### ACTIVITY
Please retype all of the data below, word for word.

━━━━━ MATERIAL FOR THIS EXERCISE ━━━━━

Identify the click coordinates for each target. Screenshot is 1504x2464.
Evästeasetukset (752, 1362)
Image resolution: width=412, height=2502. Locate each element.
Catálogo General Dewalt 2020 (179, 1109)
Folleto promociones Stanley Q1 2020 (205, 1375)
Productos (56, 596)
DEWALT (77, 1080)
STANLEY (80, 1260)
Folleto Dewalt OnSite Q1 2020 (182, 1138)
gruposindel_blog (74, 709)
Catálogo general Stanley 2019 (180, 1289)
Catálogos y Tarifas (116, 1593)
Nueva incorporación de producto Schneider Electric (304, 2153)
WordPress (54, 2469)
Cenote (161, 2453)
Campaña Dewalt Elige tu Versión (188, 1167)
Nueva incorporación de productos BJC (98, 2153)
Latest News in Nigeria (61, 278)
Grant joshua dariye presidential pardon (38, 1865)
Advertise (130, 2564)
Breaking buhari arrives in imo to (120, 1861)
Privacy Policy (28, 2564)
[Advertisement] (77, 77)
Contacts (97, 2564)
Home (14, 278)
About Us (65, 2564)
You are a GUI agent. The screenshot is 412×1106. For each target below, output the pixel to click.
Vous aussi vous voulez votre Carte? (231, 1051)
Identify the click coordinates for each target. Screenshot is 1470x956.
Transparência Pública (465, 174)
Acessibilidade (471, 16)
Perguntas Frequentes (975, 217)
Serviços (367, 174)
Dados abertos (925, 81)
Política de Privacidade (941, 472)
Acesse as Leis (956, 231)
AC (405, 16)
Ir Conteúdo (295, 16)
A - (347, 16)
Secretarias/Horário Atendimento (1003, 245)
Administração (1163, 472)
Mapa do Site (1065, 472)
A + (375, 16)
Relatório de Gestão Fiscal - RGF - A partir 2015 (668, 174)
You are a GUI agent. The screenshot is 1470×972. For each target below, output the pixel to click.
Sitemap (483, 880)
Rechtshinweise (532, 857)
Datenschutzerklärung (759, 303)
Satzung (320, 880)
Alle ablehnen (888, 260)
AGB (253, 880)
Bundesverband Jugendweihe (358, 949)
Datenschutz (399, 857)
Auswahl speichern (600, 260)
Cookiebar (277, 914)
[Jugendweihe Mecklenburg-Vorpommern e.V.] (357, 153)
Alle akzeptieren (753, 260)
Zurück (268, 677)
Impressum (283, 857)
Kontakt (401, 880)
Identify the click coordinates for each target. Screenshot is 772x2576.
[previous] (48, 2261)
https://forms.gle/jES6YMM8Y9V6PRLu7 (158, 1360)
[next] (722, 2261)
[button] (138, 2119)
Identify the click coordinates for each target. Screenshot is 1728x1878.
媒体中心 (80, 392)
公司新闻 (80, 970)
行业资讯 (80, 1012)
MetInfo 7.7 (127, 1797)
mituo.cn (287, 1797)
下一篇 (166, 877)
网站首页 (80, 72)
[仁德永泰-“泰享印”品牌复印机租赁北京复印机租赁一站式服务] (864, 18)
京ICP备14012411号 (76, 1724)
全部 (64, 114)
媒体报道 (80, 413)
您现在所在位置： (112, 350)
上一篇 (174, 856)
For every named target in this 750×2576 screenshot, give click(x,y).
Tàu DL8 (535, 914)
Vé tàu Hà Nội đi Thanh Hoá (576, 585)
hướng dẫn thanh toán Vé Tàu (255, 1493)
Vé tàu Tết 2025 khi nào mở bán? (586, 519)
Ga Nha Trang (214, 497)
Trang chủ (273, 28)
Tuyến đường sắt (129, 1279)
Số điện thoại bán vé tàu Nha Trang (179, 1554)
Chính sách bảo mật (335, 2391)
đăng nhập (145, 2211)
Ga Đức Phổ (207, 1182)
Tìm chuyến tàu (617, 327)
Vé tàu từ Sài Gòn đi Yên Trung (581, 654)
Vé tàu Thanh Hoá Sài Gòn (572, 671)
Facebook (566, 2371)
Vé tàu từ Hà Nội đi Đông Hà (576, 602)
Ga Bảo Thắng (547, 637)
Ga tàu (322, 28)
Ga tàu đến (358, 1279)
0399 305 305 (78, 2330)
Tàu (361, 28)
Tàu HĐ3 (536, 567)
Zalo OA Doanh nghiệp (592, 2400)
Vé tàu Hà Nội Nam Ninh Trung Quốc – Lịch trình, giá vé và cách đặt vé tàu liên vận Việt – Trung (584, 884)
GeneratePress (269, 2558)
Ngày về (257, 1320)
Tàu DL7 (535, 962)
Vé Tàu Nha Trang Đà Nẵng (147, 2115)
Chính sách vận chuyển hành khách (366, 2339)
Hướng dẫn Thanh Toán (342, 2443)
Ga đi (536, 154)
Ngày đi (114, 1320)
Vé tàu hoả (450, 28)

━━━━━

### RESPONSE AREA
Identify the click coordinates for each target. Screenshot is 1504x2464.
Evästeasetukset (752, 1362)
Image resolution: width=412, height=2502. Locate each element.
Catálogo General Dewalt 2020 (179, 1109)
Folleto promociones Stanley Q1 2020 (205, 1375)
Productos (56, 596)
DEWALT (77, 1080)
STANLEY (80, 1260)
Folleto Dewalt OnSite Q1 2020 (182, 1138)
gruposindel_blog (74, 709)
Catálogo general Stanley 2019 (180, 1289)
Catálogos y Tarifas (116, 1593)
Nueva incorporación de producto Schneider Electric (304, 2153)
WordPress (54, 2469)
Cenote (161, 2453)
Campaña Dewalt Elige tu Versión (188, 1167)
Nueva incorporación de productos BJC (98, 2153)
Latest News in Nigeria (61, 278)
Grant joshua dariye presidential pardon (38, 1865)
Advertise (130, 2564)
Breaking buhari arrives in imo to (120, 1861)
Privacy Policy (28, 2564)
[Advertisement] (77, 77)
Contacts (97, 2564)
Home (14, 278)
About Us (65, 2564)
You are a GUI agent. The screenshot is 412×1106. For each target below, output the pixel to click.
Vous aussi vous voulez votre Carte? (231, 1051)
Identify the click coordinates for each target. Screenshot is 1470x956.
Transparência Pública (465, 174)
Acessibilidade (471, 16)
Perguntas Frequentes (975, 217)
Serviços (367, 174)
Dados abertos (925, 81)
Política de Privacidade (941, 472)
Acesse as Leis (956, 231)
AC (405, 16)
Ir Conteúdo (295, 16)
A - (347, 16)
Secretarias/Horário Atendimento (1003, 245)
Administração (1163, 472)
Mapa do Site (1065, 472)
A + (375, 16)
Relatório de Gestão Fiscal - RGF - A partir 2015 (668, 174)
You are a GUI agent. The screenshot is 1470×972. For each target below, output the pixel to click.
Sitemap (483, 880)
Rechtshinweise (532, 857)
Datenschutzerklärung (759, 303)
Satzung (320, 880)
Alle ablehnen (888, 260)
AGB (253, 880)
Bundesverband Jugendweihe (358, 949)
Datenschutz (399, 857)
Auswahl speichern (600, 260)
Cookiebar (277, 914)
[Jugendweihe Mecklenburg-Vorpommern e.V.] (357, 153)
Alle akzeptieren (753, 260)
Zurück (268, 677)
Impressum (283, 857)
Kontakt (401, 880)
Identify the click coordinates for each target. Screenshot is 772x2576.
[previous] (48, 2261)
https://forms.gle/jES6YMM8Y9V6PRLu7 (158, 1360)
[next] (722, 2261)
[button] (138, 2119)
Identify the click coordinates for each target. Screenshot is 1728x1878.
媒体中心 (80, 392)
公司新闻 (80, 970)
行业资讯 (80, 1012)
MetInfo 7.7 (127, 1797)
mituo.cn (287, 1797)
下一篇 (166, 877)
网站首页 (80, 72)
[仁德永泰-“泰享印”品牌复印机租赁北京复印机租赁一站式服务] (864, 18)
京ICP备14012411号 (76, 1724)
全部 (64, 114)
媒体报道 (80, 413)
您现在所在位置： (112, 350)
上一篇 (174, 856)
For every named target in this 750×2576 screenshot, give click(x,y).
Tàu DL8 (535, 914)
Vé tàu Hà Nội đi Thanh Hoá (576, 585)
hướng dẫn thanh toán Vé Tàu (255, 1493)
Vé tàu Tết 2025 khi nào mở bán? (586, 519)
Ga Nha Trang (214, 497)
Trang chủ (273, 28)
Tuyến đường sắt (129, 1279)
Số điện thoại bán vé tàu Nha Trang (179, 1554)
Chính sách bảo mật (335, 2391)
đăng nhập (145, 2211)
Ga Đức Phổ (207, 1182)
Tìm chuyến tàu (617, 327)
Vé tàu từ Sài Gòn đi Yên Trung (581, 654)
Vé tàu Thanh Hoá Sài Gòn (572, 671)
Facebook (566, 2371)
Vé tàu từ Hà Nội đi Đông Hà (576, 602)
Ga Bảo Thắng (547, 637)
Ga tàu (322, 28)
Ga tàu đến (358, 1279)
0399 305 305 (78, 2330)
Tàu (361, 28)
Tàu HĐ3 (536, 567)
Zalo OA Doanh nghiệp (592, 2400)
Vé tàu Hà Nội Nam Ninh Trung Quốc – Lịch trình, giá vé và cách đặt vé tàu liên vận Việt – Trung (584, 884)
GeneratePress (269, 2558)
Ngày về (257, 1320)
Tàu DL7 (535, 962)
Vé Tàu Nha Trang Đà Nẵng (147, 2115)
Chính sách vận chuyển hành khách (366, 2339)
Hướng dẫn Thanh Toán (342, 2443)
Ga đi (536, 154)
Ngày đi (114, 1320)
Vé tàu hoả (450, 28)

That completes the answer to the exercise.